▸ **Dataset extract**:
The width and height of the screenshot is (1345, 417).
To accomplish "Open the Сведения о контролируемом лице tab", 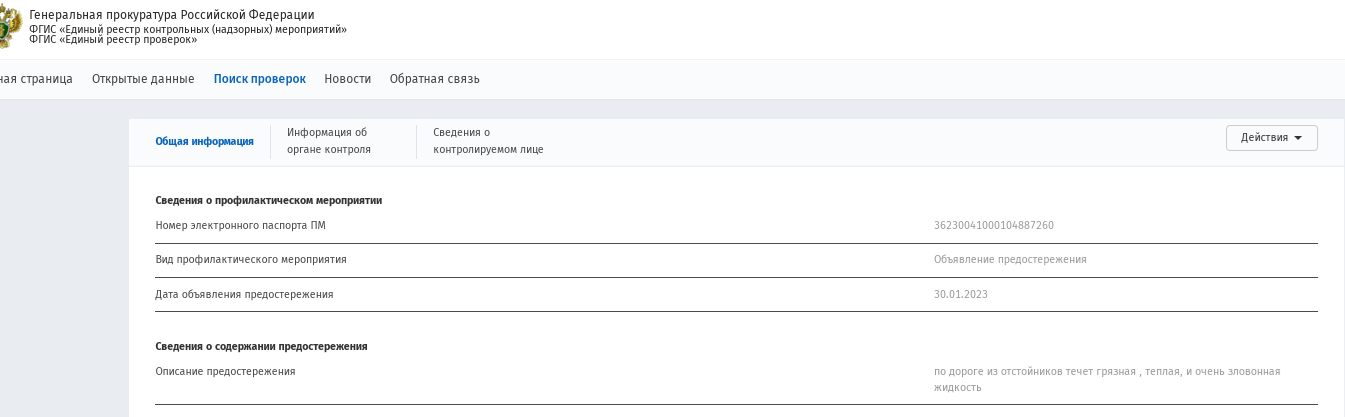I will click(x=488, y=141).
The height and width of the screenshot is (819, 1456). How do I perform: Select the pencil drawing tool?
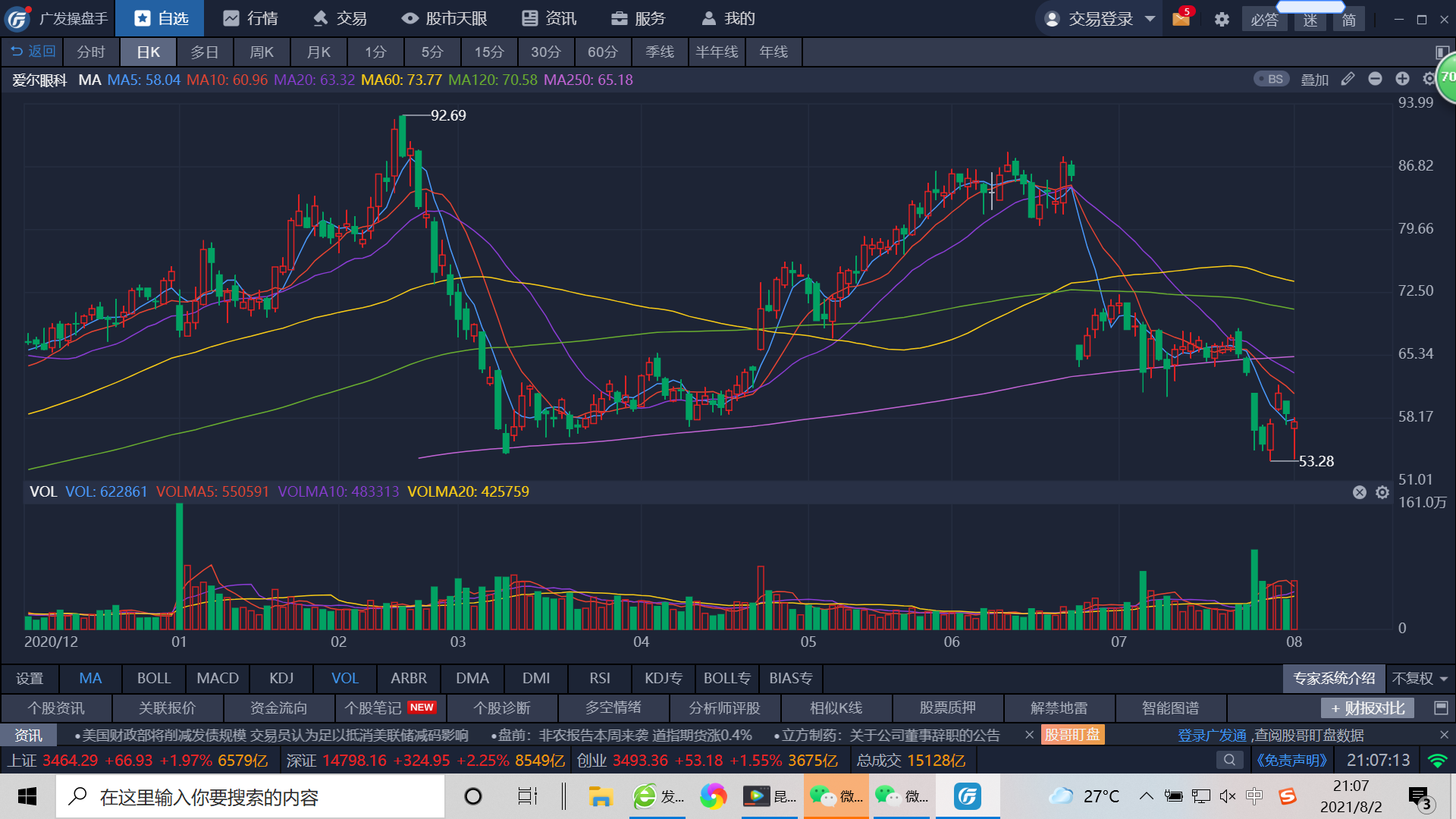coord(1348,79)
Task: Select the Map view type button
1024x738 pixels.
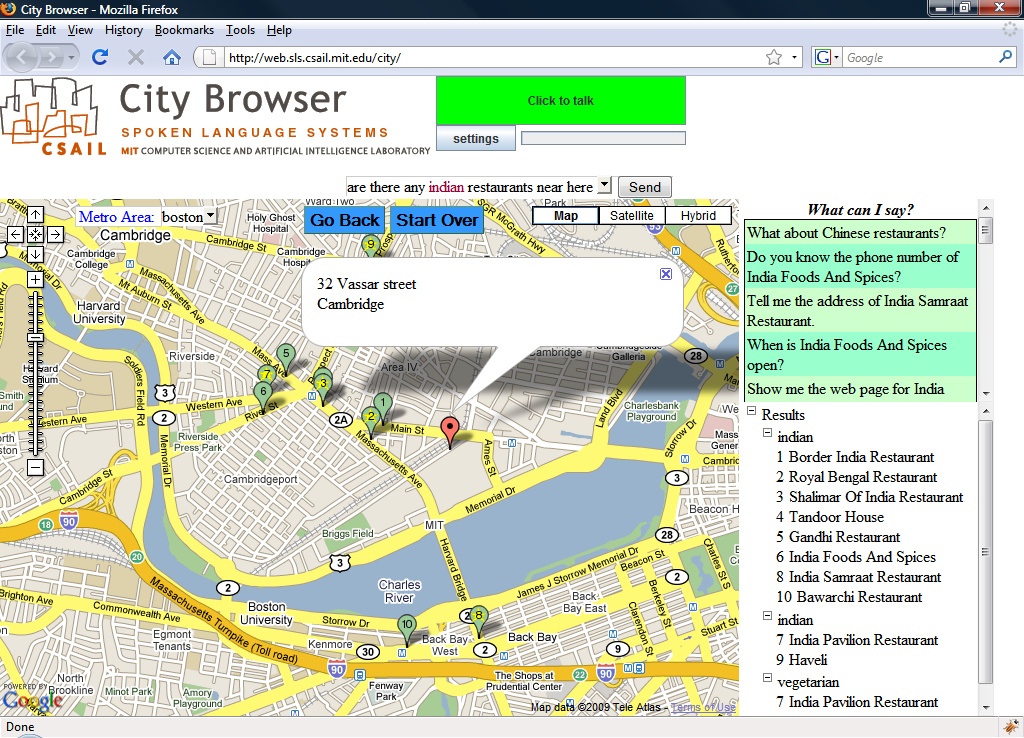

▸ **Prompt**: Before duplicating, set the pictures aside; then output exactly the lines from the one with "The height and" through the end of the records, and only those.

▸ **Answer section**:
The height and width of the screenshot is (819, 1456). How do I perform: Select the pencil drawing tool?
coord(1348,79)
Task: Select the Map view type button
1024x738 pixels.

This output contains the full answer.